The Panama Papers, a deluge of documents leaked to a global group of journalists detailing the shady use of foreign financial institutions to skirt tax payments, were made public earlier this week. And they shine a light once again on how bad trade deals can hurt regular working people.

While it’s been largely lost in the windfall of 11.5 million records that detail the shadowy underbelly of offshore holdings of world leaders, corporations, celebrities and even suspected criminals and terrorists, there is also insight into how the Panama Free Trade Agreement (FTA) was pushed through despite concerns that it would allow questionable activities to continue.

Back in 2011, Public Citizen warned the deal could lead to even more widespread tax abuse, saying “the FTA would undermine existing U.S. policy tools against tax haven activity. The FTA’s Services, Financial Services and Investment Chapters include provisions that forbid limits on transfers of money between the U.S. and Panama. Yet, such limits are the strongest tools that the United States has to enforce policies aimed at stopping international tax avoidance.”

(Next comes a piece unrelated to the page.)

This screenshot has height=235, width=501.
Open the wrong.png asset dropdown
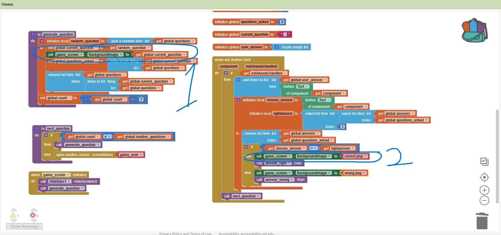pos(364,173)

The inclusion of the language should serve as yet another warning about how these lousy trade agreements can adversely affect everyday Americans while they coddle the nation’s so-called elites even further. Corporate interests, fueled by their donation dollars, win out time and again.

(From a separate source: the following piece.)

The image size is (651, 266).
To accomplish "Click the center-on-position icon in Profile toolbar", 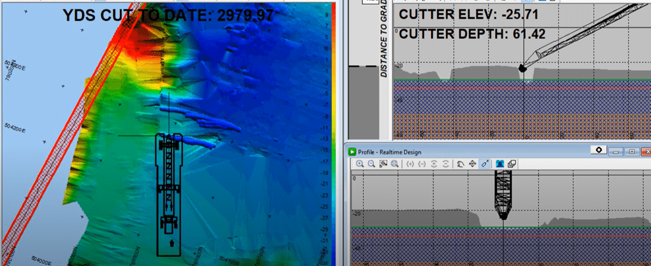I will coord(472,164).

It would be foolish not to think that the same thing will happen with the proposed Trans-Pacific Partnership (TPP). Those who have been following what the 12-nation Pacific Rim trade deal contains already know about its faults when it comes to investor-state dispute resolution language, never mind what it talks about when it comes to labor, the environment and health care. But given its 30 chapters, there is much, much more even those informed on the issues are probably missing.

Americans can’t afford to be on the hook for more giveaways to the corporate class.